#### WORK TASK:
In the records, find each line where "This" occurs, and copy it.

Dataset entries:
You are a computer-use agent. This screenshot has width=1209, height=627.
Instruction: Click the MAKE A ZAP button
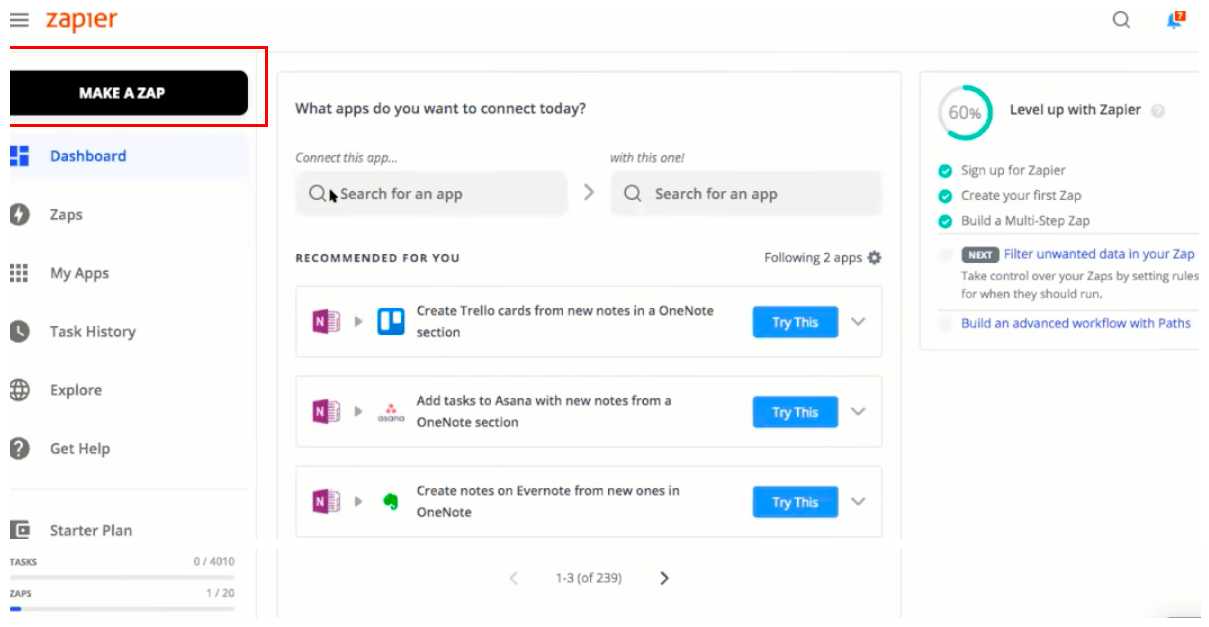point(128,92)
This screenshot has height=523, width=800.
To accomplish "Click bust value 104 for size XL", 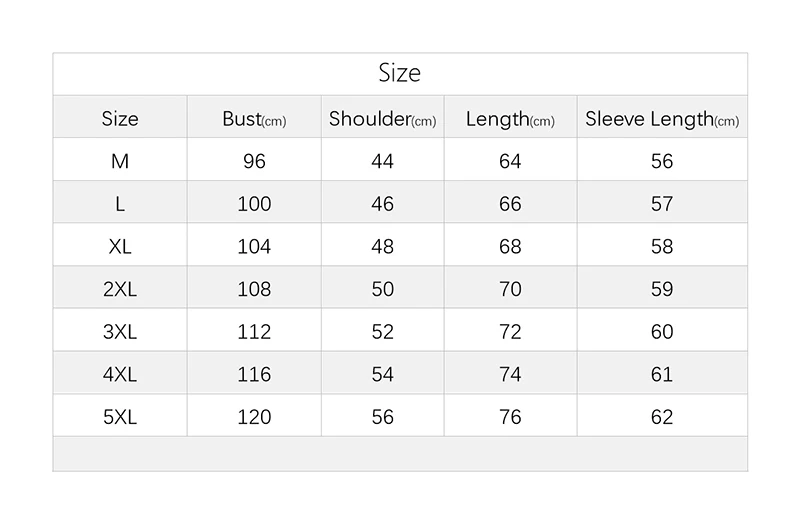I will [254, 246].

#### EXERCISE RESULT:
You are a computer-use agent. This screenshot has width=1209, height=627.
This screenshot has height=523, width=800.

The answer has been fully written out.